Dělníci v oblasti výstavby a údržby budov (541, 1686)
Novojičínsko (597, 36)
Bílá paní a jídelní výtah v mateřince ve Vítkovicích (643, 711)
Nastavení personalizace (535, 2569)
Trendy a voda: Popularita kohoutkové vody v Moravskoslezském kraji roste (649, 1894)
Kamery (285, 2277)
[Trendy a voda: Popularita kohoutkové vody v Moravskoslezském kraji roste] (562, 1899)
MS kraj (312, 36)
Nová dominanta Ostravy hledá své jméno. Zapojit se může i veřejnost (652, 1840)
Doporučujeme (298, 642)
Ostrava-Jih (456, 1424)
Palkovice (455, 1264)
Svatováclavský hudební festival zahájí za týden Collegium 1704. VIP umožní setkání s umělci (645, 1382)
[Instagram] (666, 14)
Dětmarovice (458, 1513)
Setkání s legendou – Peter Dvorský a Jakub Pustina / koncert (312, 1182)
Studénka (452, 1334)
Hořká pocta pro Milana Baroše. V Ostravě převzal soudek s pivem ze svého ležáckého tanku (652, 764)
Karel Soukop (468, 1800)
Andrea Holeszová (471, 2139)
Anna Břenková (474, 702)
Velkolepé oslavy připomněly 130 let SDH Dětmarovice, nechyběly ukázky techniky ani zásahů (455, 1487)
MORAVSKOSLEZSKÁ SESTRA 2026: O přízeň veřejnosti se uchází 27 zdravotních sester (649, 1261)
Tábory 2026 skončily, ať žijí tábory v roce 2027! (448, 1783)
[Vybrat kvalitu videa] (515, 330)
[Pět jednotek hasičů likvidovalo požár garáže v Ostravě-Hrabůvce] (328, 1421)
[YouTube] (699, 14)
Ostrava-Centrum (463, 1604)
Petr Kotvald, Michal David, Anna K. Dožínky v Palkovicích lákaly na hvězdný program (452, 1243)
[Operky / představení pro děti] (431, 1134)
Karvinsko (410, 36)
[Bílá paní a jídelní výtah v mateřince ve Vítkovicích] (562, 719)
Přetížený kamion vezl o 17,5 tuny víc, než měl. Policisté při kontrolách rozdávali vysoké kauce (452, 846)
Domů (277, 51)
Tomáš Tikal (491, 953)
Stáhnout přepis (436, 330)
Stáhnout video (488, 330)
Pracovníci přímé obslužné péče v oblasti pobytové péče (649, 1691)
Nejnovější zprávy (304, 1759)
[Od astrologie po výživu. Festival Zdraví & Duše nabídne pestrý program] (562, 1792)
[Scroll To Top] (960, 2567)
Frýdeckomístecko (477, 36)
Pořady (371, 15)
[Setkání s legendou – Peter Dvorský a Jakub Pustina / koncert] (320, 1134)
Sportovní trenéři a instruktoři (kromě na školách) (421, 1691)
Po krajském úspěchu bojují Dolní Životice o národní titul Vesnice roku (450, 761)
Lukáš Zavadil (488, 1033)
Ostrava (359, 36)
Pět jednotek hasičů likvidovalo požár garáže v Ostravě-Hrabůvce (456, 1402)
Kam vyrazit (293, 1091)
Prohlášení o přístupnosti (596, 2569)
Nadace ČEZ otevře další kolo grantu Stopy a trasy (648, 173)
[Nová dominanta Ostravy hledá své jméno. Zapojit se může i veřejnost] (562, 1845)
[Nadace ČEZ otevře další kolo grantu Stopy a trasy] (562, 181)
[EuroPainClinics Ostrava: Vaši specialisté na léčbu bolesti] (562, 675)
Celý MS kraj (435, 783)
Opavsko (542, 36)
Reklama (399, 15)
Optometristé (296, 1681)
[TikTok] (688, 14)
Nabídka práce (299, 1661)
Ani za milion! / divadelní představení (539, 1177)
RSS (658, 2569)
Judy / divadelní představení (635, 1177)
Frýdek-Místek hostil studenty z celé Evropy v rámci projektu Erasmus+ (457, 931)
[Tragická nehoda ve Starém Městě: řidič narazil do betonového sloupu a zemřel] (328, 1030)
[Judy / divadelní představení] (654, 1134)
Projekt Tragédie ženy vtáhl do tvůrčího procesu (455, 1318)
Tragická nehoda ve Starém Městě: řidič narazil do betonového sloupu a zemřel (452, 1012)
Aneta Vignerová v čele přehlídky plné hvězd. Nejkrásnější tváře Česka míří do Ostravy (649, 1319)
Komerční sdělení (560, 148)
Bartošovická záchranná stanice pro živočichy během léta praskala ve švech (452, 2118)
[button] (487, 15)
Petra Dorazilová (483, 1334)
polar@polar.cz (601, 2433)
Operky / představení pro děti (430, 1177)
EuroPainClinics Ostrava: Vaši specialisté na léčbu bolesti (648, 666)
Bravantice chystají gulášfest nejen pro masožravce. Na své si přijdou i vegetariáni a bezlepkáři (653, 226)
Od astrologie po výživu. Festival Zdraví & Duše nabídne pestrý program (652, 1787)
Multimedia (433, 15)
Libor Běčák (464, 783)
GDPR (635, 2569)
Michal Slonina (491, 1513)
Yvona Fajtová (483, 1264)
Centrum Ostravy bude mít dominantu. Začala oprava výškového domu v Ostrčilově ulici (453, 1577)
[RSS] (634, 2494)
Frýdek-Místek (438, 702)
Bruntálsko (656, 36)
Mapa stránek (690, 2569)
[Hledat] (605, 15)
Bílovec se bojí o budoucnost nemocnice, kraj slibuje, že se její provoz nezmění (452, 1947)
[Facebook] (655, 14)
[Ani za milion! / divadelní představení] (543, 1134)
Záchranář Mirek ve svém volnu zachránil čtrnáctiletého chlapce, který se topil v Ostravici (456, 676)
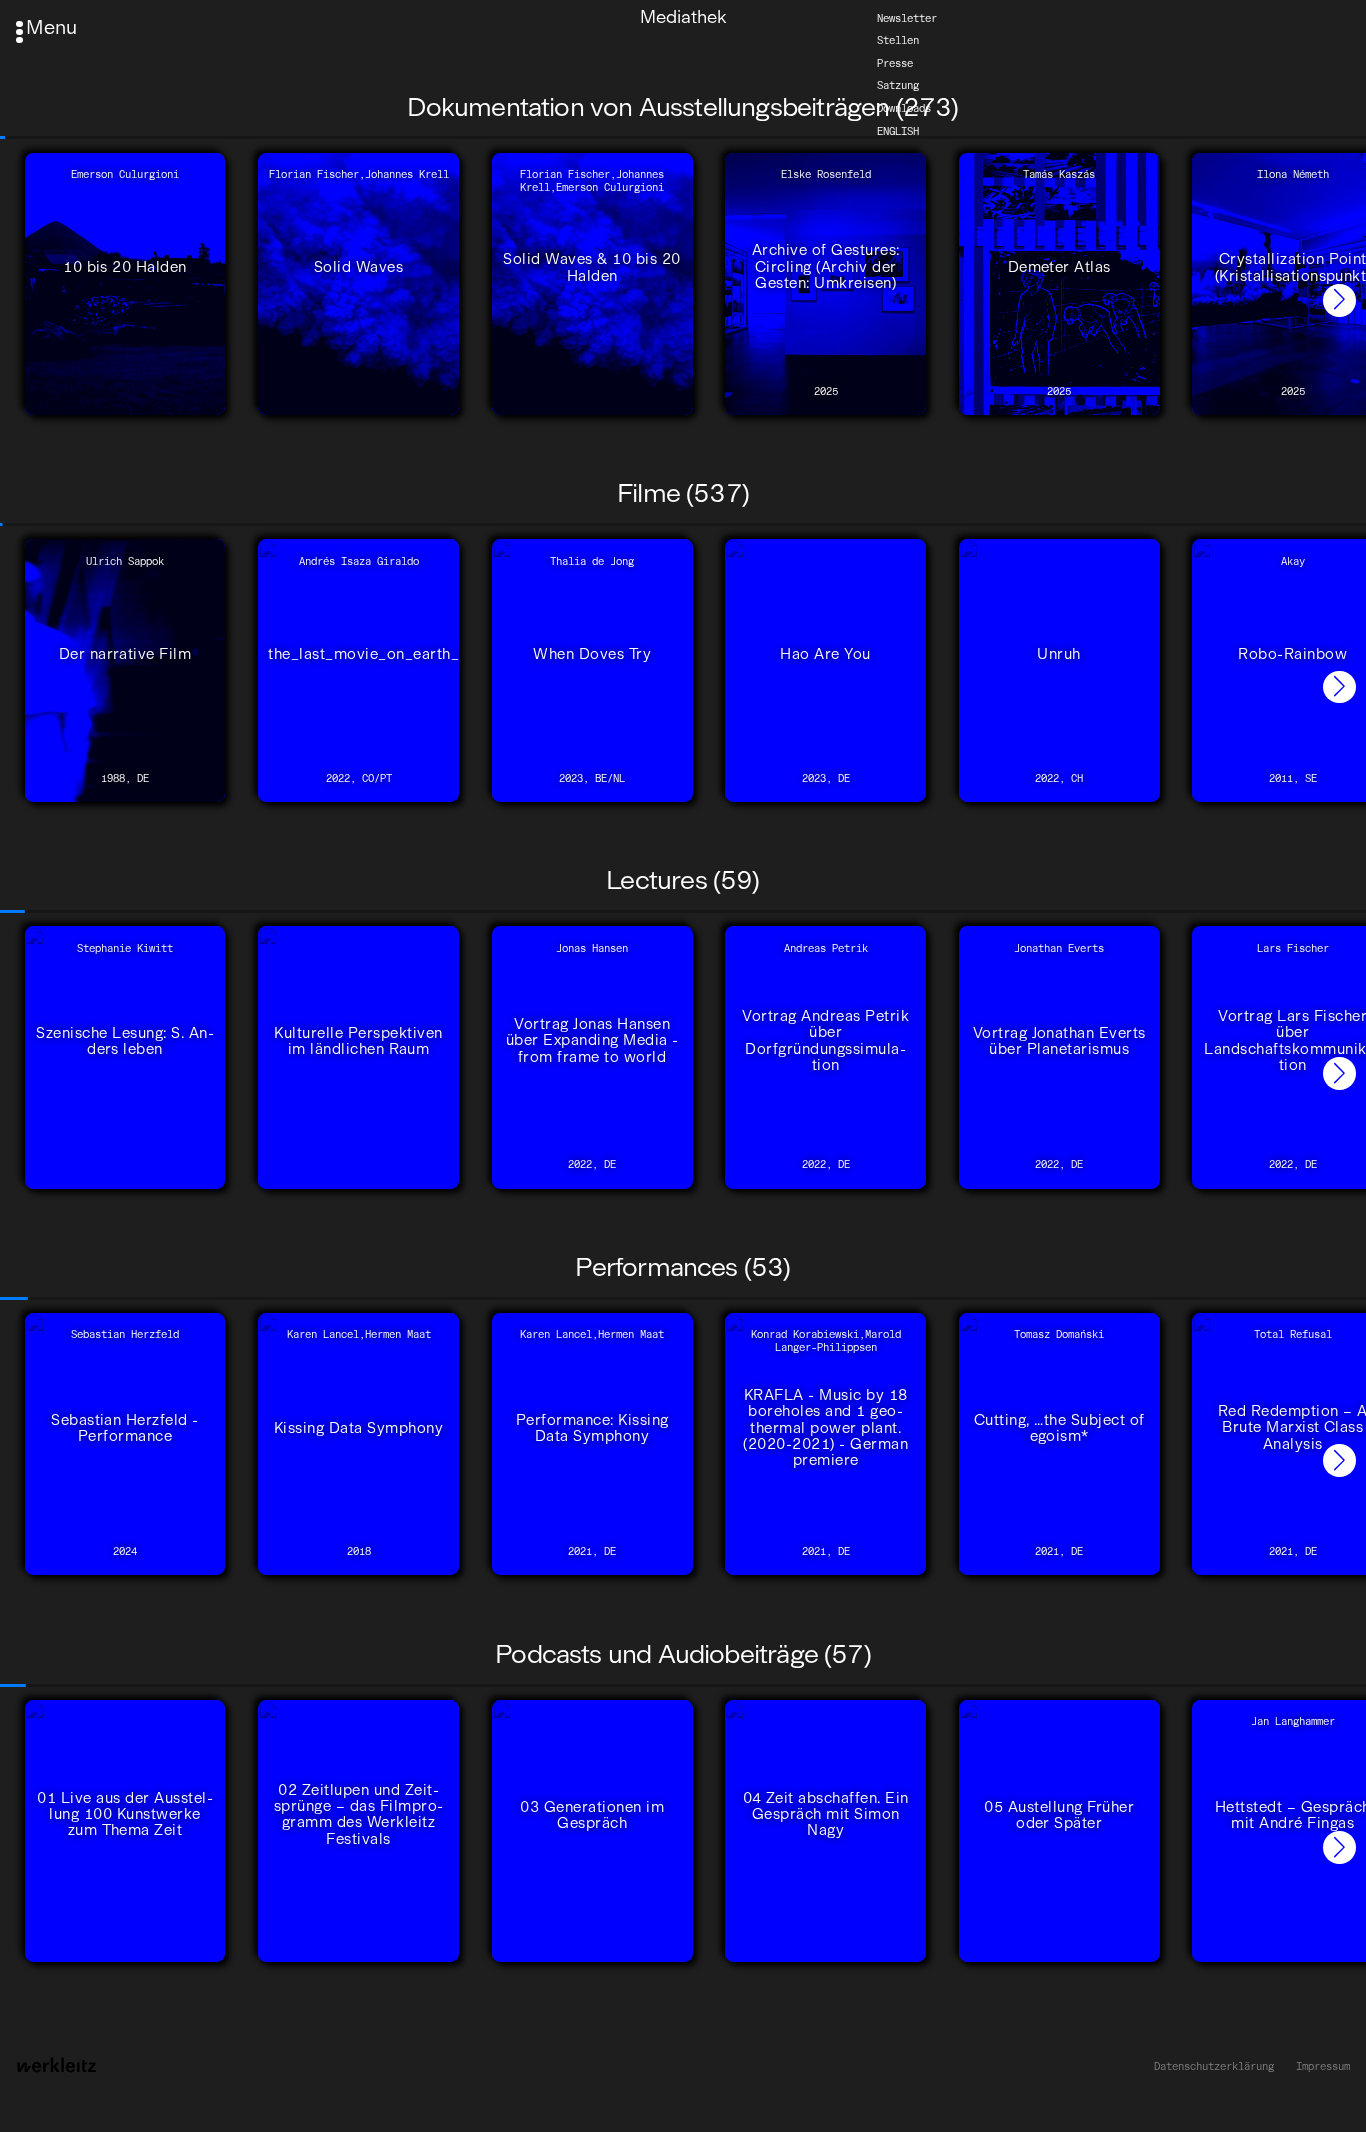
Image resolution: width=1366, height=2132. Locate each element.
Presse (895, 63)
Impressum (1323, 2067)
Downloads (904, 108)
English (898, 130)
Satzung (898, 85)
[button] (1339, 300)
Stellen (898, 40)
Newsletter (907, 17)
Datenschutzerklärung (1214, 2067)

**PROBLEM DETAILS:** Among the lines above, find those holding "nabídne" and copy each one.

**RESPONSE AREA:**
[Od astrologie po výživu. Festival Zdraví & Duše nabídne pestrý program] (562, 1792)
Od astrologie po výživu. Festival Zdraví & Duše nabídne pestrý program (652, 1787)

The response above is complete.